Records from a collection:
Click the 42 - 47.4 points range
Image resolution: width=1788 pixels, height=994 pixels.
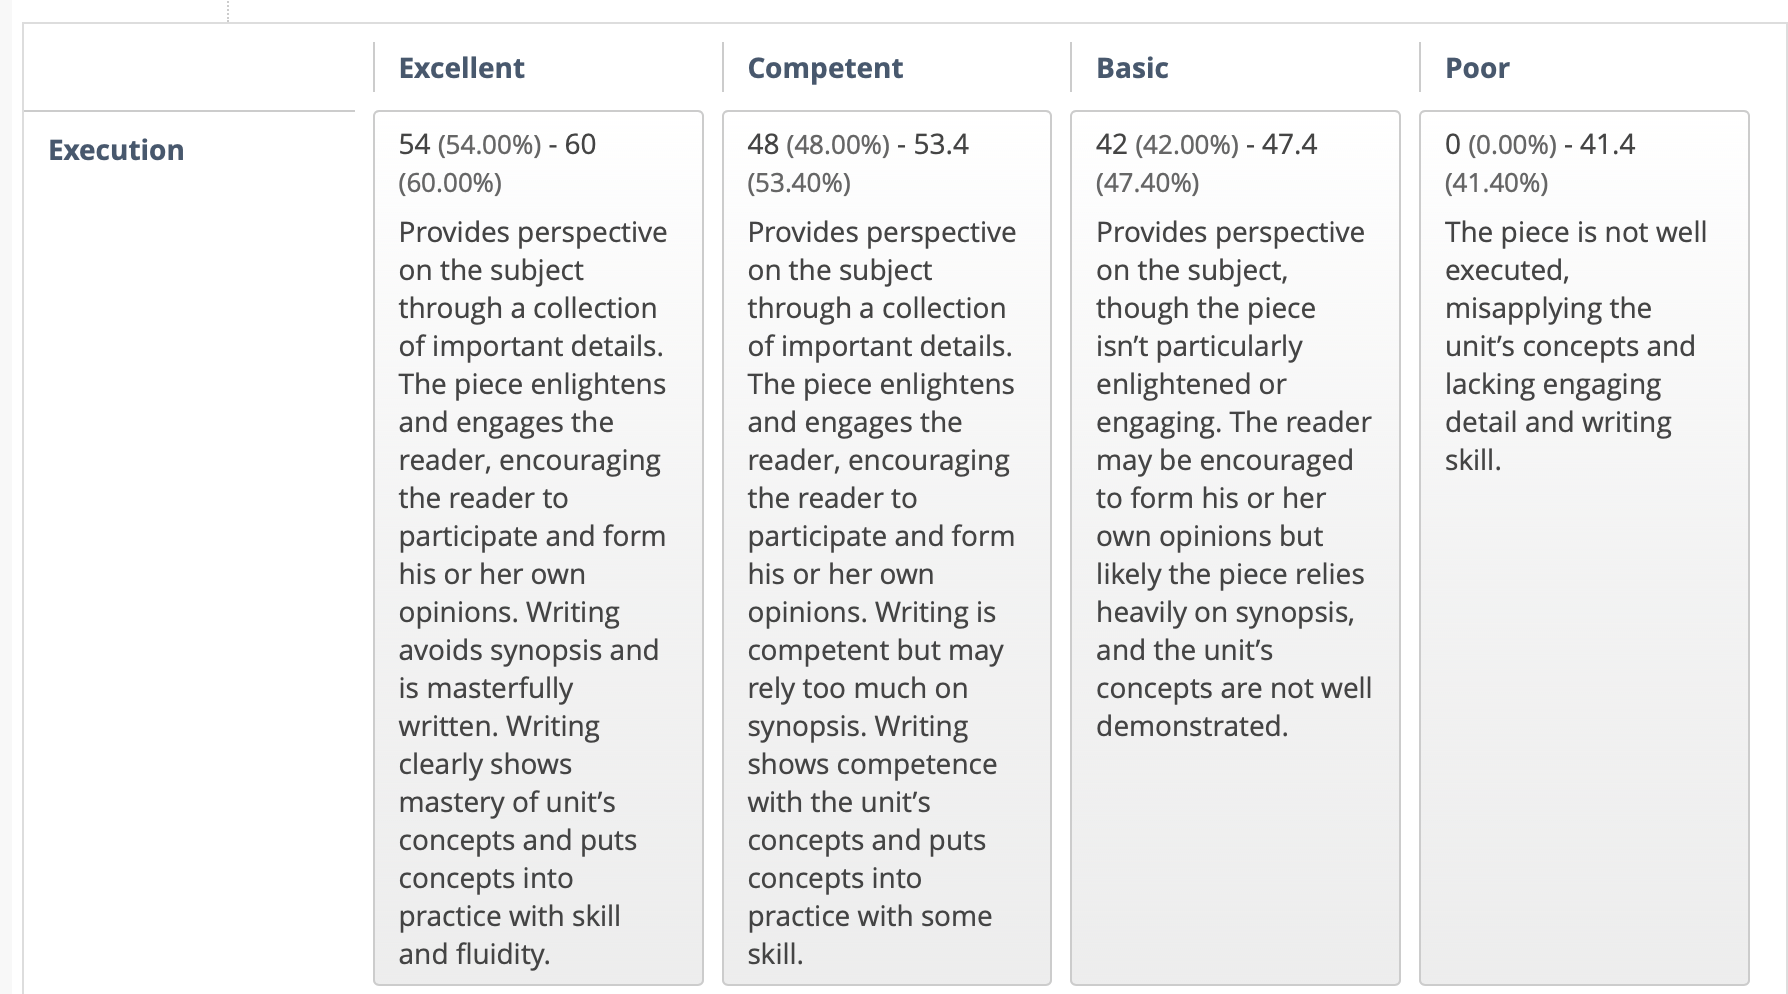coord(1206,145)
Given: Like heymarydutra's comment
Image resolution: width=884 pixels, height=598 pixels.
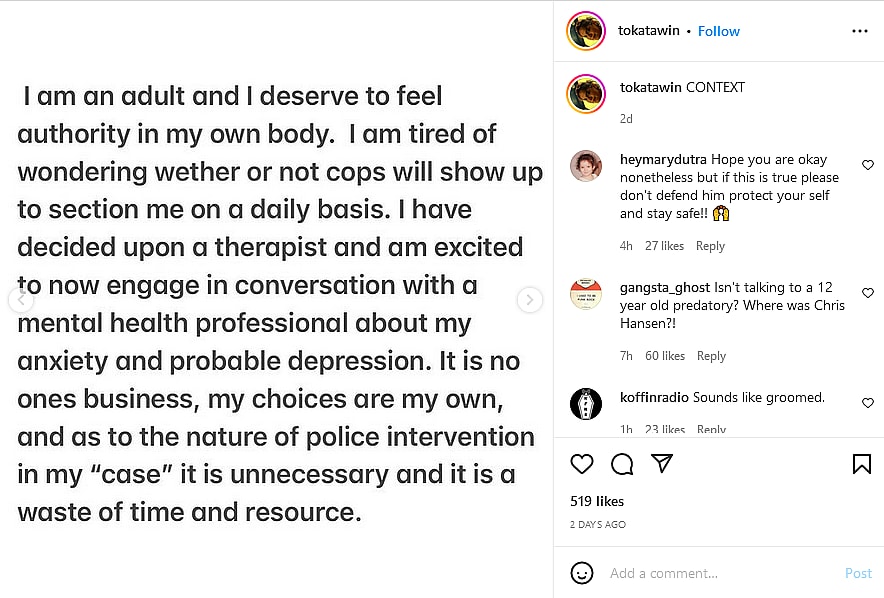Looking at the screenshot, I should click(867, 165).
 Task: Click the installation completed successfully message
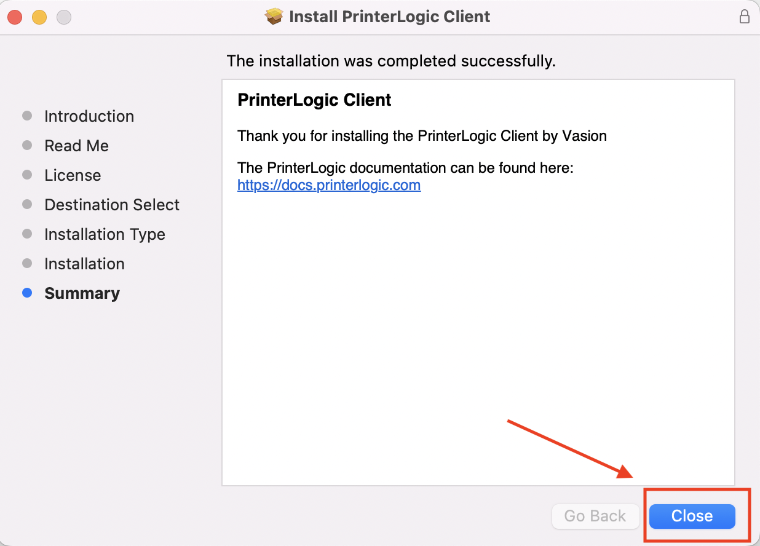click(x=391, y=61)
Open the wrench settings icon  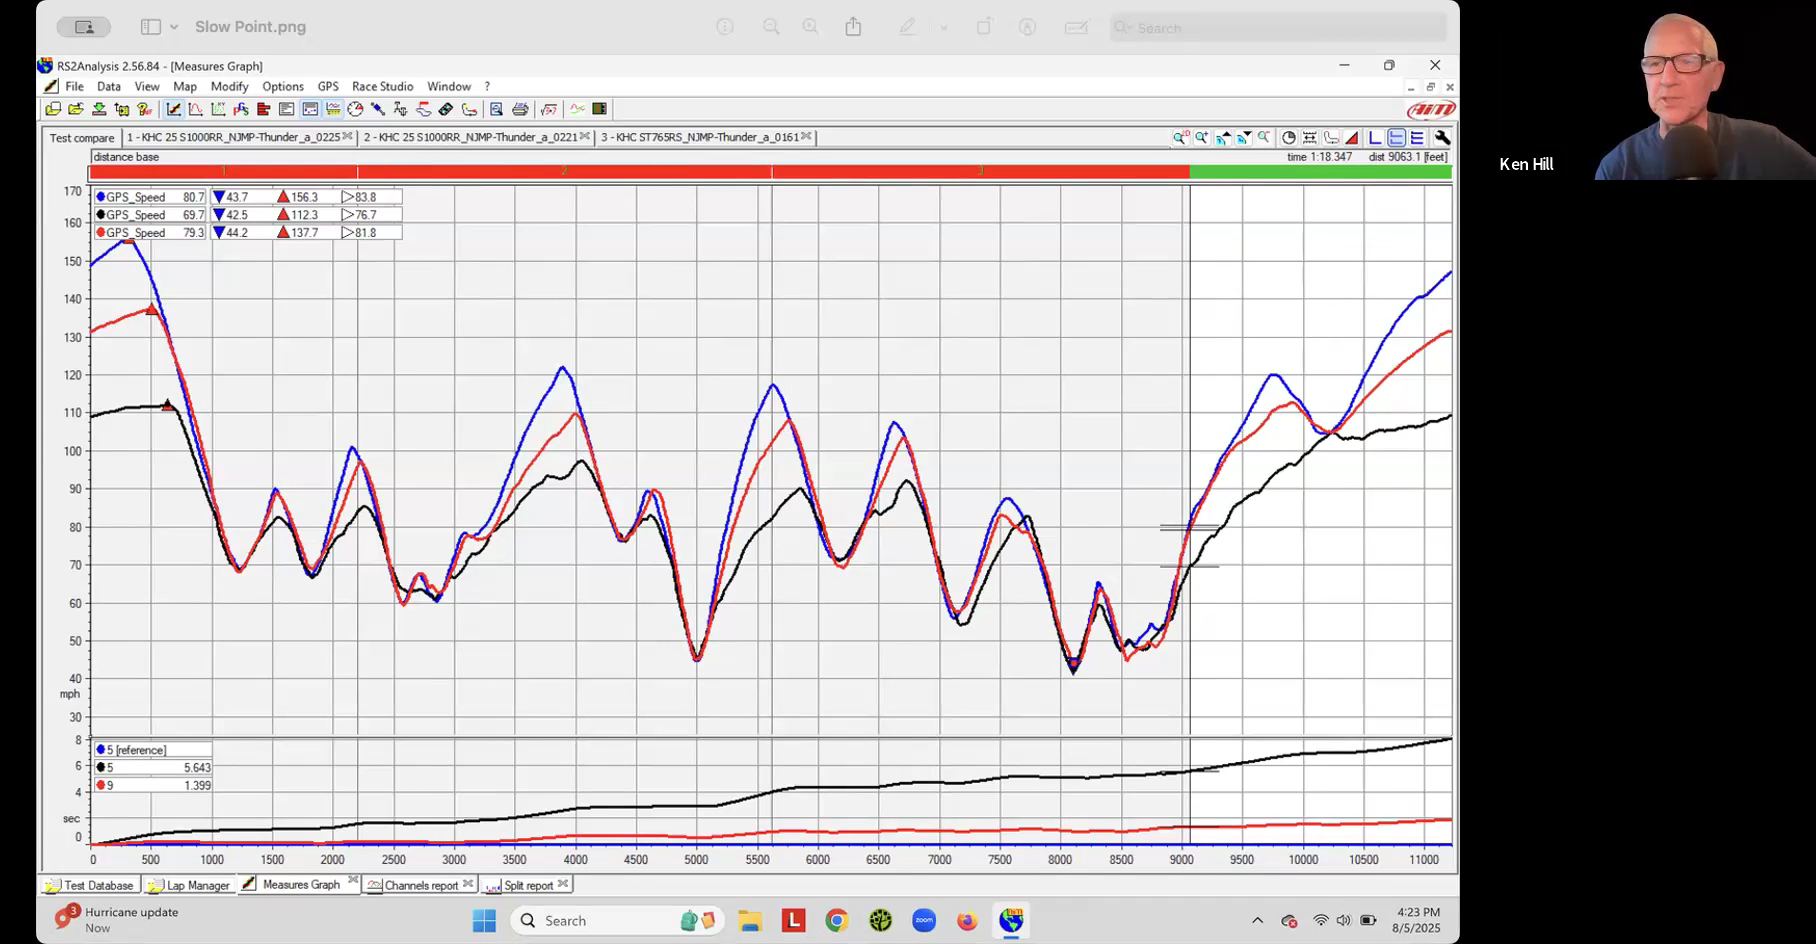pyautogui.click(x=1442, y=138)
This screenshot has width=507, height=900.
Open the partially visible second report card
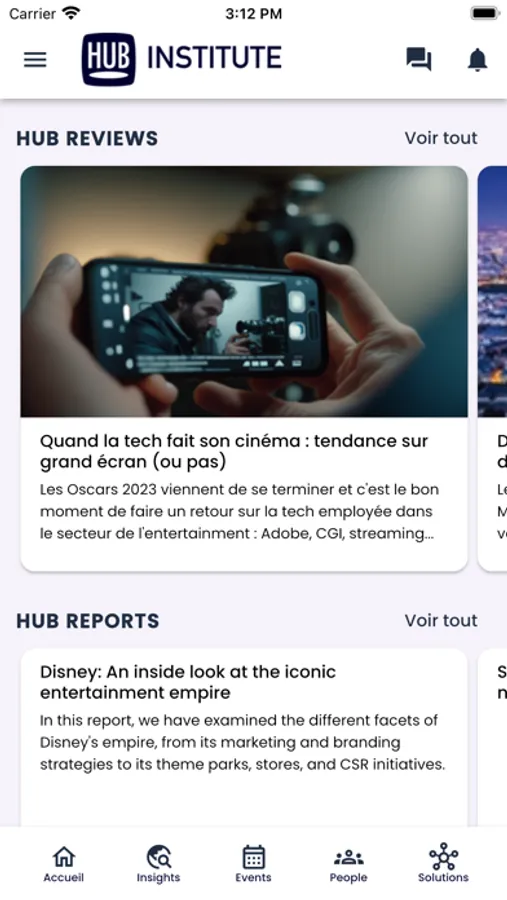492,738
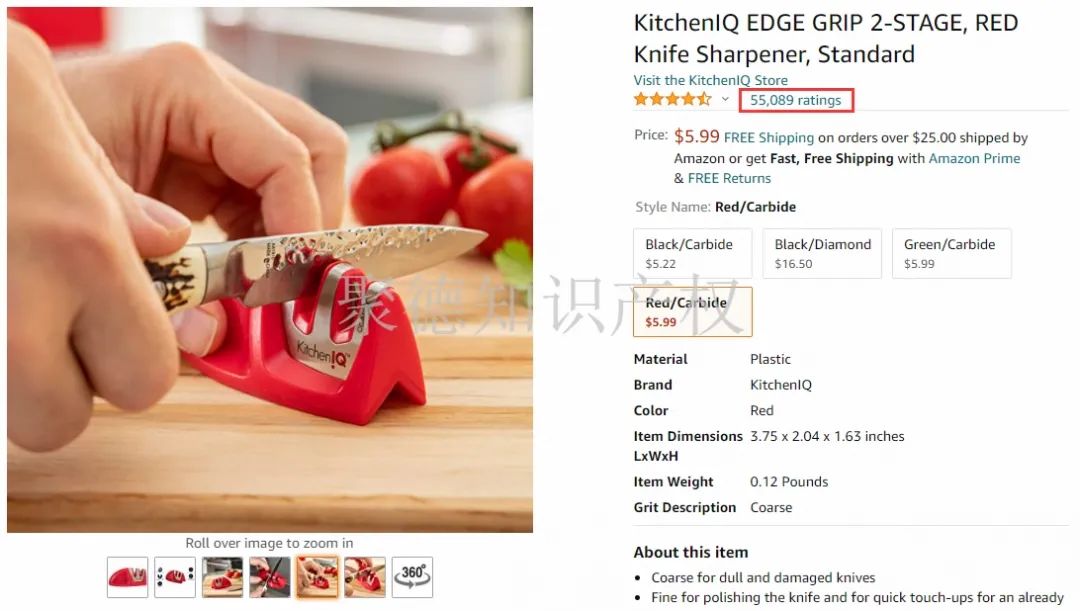This screenshot has width=1080, height=611.
Task: Select the fourth thumbnail showing knife sharpening
Action: (270, 577)
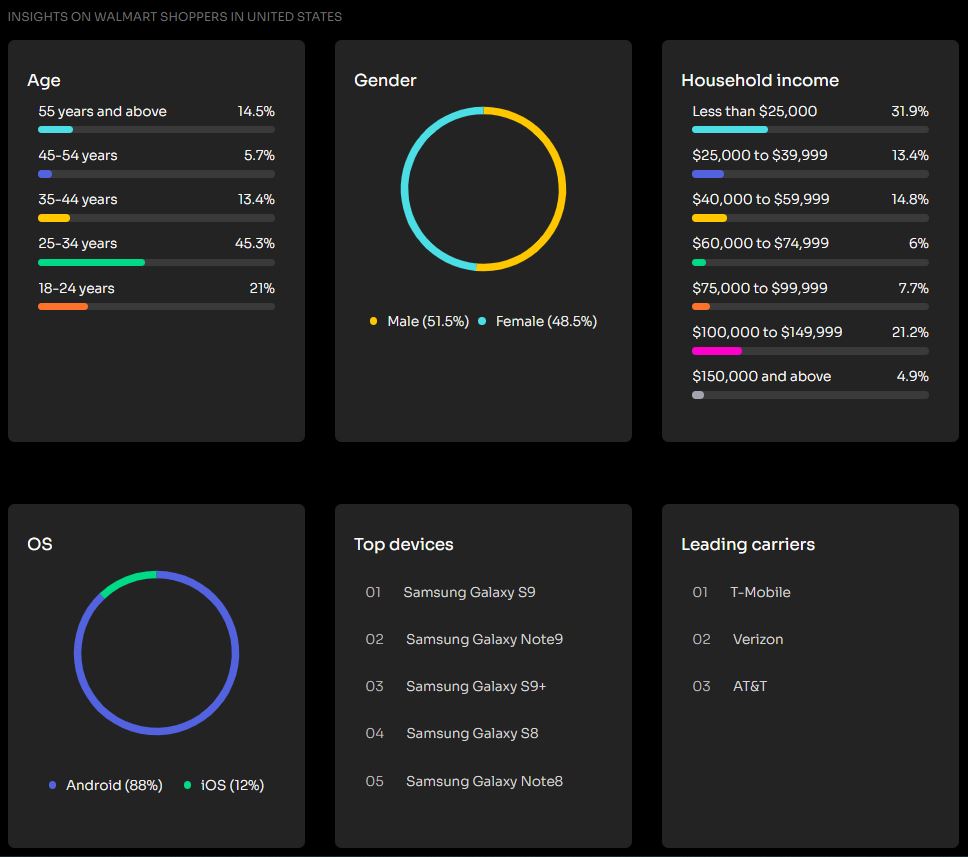
Task: Click the 18-24 years orange bar
Action: pos(63,307)
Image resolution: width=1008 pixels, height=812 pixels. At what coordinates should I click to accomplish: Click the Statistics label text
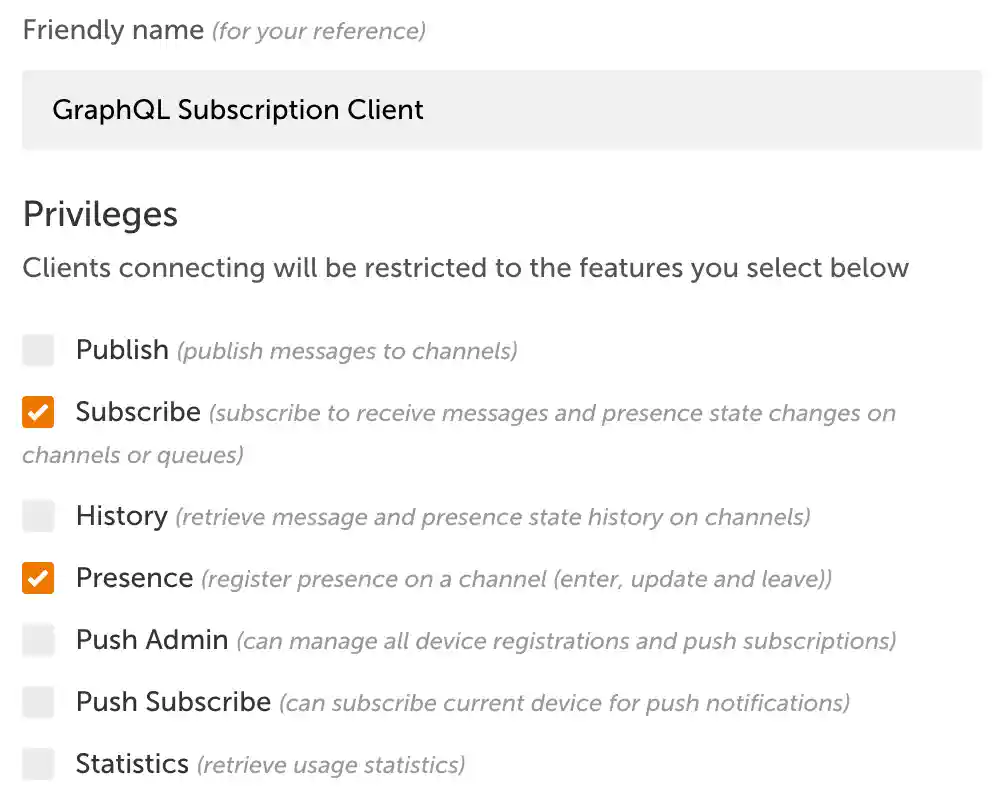[131, 764]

Exercise directions: Exactly the lines from the one containing "This screenshot has width=507, height=900." to the end of the records above, both end lines included, are to be printed, and no pictures with them.

Response to this task:
This screenshot has width=507, height=900.
Open the partially visible second report card
492,738
This screenshot has width=1080, height=611.
Task: Select the fourth thumbnail showing knife sharpening
Action: (270, 577)
Task: Click the 18-24 years orange bar
Action: pos(63,307)
Image resolution: width=1008 pixels, height=812 pixels. At what coordinates should I click to accomplish: Click the Statistics label text
[131, 764]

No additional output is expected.